Mass testified that when he telephoned Rich after hearing from appellee, in contrast to Rich's statements to appellee, Rich told him the van had been ordered but claimed that Chrysler had "refused to do the deal." When Mass (who appellants were aware was an attorney) informed Rich that McKenzie had said otherwise, Rich responded that because there was no offer, acceptance, or consideration, "I don't owe you a thing." Mass testified that Rich became verbally abusive and ended the conversation by abruptly hanging up on Mass.

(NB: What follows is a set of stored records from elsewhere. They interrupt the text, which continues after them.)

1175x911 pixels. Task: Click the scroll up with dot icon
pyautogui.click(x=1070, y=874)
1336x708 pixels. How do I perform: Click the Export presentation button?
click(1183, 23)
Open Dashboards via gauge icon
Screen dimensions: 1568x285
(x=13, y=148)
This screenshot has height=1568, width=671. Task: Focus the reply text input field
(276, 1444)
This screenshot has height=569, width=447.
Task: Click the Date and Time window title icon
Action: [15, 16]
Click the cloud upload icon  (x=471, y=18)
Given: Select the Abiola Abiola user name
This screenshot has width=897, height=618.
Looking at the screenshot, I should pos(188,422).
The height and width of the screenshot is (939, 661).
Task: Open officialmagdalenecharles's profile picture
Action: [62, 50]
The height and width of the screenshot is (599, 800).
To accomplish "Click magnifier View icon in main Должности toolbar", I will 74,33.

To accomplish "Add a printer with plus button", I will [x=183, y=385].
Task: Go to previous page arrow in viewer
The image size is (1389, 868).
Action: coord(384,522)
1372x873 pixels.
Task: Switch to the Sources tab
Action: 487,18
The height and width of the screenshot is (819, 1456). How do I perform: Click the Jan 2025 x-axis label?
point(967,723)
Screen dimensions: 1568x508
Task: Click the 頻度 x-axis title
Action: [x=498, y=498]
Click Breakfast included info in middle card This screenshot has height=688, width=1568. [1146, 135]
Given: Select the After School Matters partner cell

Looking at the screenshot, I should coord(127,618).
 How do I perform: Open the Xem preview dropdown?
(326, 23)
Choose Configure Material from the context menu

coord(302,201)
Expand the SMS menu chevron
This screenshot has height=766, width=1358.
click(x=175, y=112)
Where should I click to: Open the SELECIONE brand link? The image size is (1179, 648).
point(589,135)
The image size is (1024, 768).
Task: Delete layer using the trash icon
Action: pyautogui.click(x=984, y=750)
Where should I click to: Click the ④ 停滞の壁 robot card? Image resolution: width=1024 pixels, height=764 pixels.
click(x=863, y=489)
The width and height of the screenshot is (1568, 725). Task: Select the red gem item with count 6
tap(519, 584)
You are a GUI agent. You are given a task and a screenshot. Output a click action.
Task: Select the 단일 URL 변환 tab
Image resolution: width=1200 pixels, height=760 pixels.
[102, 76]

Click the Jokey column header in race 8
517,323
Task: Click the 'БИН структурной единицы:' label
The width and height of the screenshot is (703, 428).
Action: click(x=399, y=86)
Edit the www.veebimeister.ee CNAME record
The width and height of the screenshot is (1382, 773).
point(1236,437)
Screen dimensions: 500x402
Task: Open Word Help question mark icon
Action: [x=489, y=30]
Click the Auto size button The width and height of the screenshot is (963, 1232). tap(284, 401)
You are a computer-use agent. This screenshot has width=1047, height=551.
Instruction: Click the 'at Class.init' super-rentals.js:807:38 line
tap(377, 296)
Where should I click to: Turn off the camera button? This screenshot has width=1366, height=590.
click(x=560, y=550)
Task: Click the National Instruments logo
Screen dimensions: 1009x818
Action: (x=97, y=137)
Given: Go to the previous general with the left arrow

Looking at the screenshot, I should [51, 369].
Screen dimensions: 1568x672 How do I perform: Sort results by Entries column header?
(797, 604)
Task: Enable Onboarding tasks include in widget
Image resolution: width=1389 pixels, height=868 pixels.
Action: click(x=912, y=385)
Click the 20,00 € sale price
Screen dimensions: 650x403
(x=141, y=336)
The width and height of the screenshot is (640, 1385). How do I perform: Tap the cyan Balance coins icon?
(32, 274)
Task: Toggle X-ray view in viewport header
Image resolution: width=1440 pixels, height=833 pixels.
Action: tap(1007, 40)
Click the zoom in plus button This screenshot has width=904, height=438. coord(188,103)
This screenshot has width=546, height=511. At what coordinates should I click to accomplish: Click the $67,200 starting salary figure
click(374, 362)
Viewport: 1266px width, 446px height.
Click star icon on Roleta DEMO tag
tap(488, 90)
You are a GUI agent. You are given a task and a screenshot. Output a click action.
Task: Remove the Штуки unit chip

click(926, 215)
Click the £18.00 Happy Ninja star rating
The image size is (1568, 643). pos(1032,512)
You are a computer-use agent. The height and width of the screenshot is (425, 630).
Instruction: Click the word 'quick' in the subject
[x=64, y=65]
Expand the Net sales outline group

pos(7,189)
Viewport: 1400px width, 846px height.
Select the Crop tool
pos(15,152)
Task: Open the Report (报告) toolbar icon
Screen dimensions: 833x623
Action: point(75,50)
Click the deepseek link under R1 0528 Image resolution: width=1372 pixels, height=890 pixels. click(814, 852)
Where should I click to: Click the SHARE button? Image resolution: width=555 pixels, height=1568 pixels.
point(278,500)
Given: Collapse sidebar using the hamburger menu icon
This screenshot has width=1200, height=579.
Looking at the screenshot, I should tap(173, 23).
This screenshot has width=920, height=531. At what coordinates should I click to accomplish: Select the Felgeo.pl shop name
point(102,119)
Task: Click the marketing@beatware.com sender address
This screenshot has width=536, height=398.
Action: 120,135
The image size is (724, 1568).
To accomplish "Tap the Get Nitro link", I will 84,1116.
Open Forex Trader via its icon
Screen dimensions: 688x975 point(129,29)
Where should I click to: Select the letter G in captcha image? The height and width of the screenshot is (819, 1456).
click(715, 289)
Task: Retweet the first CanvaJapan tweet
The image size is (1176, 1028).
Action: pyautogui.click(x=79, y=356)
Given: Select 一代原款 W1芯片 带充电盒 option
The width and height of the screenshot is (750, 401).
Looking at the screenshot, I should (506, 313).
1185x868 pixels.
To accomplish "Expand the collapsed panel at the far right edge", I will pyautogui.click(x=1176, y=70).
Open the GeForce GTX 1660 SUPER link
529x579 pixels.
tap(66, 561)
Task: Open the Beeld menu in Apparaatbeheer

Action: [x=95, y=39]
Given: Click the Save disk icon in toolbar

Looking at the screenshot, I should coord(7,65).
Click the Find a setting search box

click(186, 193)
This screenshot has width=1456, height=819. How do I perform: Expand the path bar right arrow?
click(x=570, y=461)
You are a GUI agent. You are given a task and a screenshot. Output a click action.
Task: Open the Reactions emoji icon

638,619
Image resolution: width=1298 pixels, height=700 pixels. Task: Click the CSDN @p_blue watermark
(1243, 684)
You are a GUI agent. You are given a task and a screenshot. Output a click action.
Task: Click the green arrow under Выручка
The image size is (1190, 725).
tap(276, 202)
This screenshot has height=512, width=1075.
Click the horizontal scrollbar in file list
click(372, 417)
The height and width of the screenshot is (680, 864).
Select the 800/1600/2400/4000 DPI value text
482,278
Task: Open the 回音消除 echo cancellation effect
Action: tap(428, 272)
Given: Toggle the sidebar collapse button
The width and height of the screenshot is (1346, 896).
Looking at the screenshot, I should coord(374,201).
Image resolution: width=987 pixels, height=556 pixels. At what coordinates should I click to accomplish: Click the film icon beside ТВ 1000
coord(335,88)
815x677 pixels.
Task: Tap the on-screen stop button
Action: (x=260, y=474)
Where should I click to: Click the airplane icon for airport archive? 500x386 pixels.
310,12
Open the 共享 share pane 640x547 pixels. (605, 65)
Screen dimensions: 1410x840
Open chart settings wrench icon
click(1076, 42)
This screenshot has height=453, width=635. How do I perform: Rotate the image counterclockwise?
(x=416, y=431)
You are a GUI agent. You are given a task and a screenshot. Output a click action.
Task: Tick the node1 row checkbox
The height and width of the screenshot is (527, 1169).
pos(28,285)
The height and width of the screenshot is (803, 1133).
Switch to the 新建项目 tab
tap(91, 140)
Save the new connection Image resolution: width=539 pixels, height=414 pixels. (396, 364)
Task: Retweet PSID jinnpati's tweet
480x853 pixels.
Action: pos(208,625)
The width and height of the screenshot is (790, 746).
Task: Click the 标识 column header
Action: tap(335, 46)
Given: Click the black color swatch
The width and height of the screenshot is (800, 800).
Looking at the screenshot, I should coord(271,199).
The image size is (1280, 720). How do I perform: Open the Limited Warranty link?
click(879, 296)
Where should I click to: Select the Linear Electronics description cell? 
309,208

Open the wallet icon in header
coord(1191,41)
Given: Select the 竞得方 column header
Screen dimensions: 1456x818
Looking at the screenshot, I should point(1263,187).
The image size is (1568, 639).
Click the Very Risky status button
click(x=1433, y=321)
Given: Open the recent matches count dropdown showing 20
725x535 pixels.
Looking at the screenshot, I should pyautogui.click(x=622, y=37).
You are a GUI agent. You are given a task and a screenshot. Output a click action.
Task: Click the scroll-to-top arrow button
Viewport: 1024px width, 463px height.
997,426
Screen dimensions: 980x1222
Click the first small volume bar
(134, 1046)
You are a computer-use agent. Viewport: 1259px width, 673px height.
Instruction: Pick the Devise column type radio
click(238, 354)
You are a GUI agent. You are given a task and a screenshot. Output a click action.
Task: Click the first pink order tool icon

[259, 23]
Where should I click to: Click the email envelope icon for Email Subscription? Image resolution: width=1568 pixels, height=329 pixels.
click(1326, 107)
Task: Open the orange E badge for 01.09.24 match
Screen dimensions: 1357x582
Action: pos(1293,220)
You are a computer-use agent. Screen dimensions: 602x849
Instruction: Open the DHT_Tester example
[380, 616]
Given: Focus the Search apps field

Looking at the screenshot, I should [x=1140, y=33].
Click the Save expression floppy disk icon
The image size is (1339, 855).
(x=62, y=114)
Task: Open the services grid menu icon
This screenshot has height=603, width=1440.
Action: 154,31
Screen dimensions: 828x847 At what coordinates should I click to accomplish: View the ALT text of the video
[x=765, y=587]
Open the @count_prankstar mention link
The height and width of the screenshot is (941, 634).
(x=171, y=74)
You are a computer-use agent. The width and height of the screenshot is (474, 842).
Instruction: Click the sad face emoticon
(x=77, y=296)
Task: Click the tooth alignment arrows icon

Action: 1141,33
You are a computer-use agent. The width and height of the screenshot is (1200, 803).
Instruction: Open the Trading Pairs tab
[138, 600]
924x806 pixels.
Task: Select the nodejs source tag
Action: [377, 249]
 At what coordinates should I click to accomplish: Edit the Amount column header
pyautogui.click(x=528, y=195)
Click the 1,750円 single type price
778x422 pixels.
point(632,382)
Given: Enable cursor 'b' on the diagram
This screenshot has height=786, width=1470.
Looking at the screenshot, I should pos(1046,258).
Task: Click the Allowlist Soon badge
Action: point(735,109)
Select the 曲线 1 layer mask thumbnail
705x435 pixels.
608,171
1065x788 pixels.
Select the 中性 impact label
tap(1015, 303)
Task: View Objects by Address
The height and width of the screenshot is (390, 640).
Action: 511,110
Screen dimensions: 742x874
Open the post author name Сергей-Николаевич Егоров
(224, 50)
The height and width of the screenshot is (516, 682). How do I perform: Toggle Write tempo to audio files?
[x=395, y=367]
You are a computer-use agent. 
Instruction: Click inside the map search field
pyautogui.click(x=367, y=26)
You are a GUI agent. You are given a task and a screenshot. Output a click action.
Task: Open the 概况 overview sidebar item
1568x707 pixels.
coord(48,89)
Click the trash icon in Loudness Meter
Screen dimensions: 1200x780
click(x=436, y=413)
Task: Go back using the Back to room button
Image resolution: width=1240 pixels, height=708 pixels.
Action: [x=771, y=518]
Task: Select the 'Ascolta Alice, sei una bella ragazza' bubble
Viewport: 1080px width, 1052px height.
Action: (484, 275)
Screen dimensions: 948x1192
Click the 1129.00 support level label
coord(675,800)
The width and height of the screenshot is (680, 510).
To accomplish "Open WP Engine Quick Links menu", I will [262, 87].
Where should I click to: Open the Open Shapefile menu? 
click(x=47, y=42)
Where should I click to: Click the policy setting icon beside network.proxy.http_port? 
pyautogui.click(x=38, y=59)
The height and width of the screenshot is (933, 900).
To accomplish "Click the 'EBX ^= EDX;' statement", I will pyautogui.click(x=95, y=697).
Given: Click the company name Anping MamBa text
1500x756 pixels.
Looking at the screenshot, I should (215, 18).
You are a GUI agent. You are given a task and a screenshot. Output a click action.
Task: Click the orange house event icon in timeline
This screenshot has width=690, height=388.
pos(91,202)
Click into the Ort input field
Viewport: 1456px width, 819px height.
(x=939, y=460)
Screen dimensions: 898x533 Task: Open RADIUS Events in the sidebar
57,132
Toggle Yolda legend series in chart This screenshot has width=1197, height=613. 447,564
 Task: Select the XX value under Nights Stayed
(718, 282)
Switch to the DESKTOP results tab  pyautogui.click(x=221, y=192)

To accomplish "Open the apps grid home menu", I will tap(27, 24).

Appellee testified that, unaware of this conversation, she was out in the showroom with McKenzie when Rich came "screaming" out of his office and ordered her off the premises, humiliating her in front of all the people in the showroom. She stated that she was so shaken and embarrassed that she was reduced to tears.

Testimony established that after complaint was made to the manufacturer about the events at MRCP, a few other vans at nearby dealerships were located and offered to appellee, but she rejected them because they were used or lacked the options she required. Appellee, who had to rent a van to meet her carpool obligations, soon purchased a 1988 model Grand Voyager for $16,604. At trial, she submitted evidence of the cost of renting the van, the difference in financing packages on the MRCP van and the van she purchased, and certain other expenses. The jury returned a verdict in her favor for $1,000 in actual damages.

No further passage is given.